── MATERIAL PROVIDED ──

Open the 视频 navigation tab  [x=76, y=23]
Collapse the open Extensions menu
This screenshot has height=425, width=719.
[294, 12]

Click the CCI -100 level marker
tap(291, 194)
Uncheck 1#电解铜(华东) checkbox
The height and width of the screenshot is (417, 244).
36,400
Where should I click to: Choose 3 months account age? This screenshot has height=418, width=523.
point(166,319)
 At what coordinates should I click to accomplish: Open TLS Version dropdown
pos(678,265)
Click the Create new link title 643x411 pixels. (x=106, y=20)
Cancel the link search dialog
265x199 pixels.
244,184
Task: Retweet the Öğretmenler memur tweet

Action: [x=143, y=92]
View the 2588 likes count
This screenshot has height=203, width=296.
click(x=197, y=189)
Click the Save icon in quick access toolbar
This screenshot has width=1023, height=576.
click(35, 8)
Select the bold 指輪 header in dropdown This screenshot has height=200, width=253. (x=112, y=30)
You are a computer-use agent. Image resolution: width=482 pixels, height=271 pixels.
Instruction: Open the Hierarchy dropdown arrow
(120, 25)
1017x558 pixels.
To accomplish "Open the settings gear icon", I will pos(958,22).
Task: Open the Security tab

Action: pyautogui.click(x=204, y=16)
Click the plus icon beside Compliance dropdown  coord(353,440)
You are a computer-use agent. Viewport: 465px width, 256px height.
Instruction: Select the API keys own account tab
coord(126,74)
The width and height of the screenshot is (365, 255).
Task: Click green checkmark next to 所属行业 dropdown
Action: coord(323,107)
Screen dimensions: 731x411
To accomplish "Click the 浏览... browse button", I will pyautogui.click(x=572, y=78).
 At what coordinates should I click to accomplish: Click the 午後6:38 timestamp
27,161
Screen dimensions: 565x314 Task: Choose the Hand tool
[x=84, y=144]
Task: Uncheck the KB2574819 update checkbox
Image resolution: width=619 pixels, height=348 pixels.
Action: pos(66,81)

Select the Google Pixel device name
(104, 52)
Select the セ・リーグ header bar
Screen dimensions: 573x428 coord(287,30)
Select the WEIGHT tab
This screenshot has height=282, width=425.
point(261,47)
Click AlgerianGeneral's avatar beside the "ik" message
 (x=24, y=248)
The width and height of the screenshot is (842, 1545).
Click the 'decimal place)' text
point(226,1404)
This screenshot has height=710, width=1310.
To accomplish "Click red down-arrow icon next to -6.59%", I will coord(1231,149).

───

Go through the listing above and copy each line exactly.

## FINAL ANSWER
Open the 视频 navigation tab  [x=76, y=23]
Collapse the open Extensions menu
This screenshot has height=425, width=719.
[294, 12]

Click the CCI -100 level marker
tap(291, 194)
Uncheck 1#电解铜(华东) checkbox
The height and width of the screenshot is (417, 244).
36,400
Where should I click to: Choose 3 months account age? This screenshot has height=418, width=523.
point(166,319)
 At what coordinates should I click to accomplish: Open TLS Version dropdown
pos(678,265)
Click the Create new link title 643x411 pixels. (x=106, y=20)
Cancel the link search dialog
265x199 pixels.
244,184
Task: Retweet the Öğretmenler memur tweet

Action: [x=143, y=92]
View the 2588 likes count
This screenshot has height=203, width=296.
click(x=197, y=189)
Click the Save icon in quick access toolbar
This screenshot has width=1023, height=576.
click(35, 8)
Select the bold 指輪 header in dropdown This screenshot has height=200, width=253. (x=112, y=30)
You are a computer-use agent. Image resolution: width=482 pixels, height=271 pixels.
Instruction: Open the Hierarchy dropdown arrow
(120, 25)
1017x558 pixels.
To accomplish "Open the settings gear icon", I will pos(958,22).
Task: Open the Security tab

Action: pyautogui.click(x=204, y=16)
Click the plus icon beside Compliance dropdown  coord(353,440)
You are a computer-use agent. Viewport: 465px width, 256px height.
Instruction: Select the API keys own account tab
coord(126,74)
The width and height of the screenshot is (365, 255).
Task: Click green checkmark next to 所属行业 dropdown
Action: coord(323,107)
Screen dimensions: 731x411
To accomplish "Click the 浏览... browse button", I will pyautogui.click(x=572, y=78).
 At what coordinates should I click to accomplish: Click the 午後6:38 timestamp
27,161
Screen dimensions: 565x314 Task: Choose the Hand tool
[x=84, y=144]
Task: Uncheck the KB2574819 update checkbox
Image resolution: width=619 pixels, height=348 pixels.
Action: pos(66,81)

Select the Google Pixel device name
(104, 52)
Select the セ・リーグ header bar
Screen dimensions: 573x428 coord(287,30)
Select the WEIGHT tab
This screenshot has height=282, width=425.
point(261,47)
Click AlgerianGeneral's avatar beside the "ik" message
 (x=24, y=248)
The width and height of the screenshot is (842, 1545).
Click the 'decimal place)' text
point(226,1404)
This screenshot has height=710, width=1310.
To accomplish "Click red down-arrow icon next to -6.59%", I will coord(1231,149).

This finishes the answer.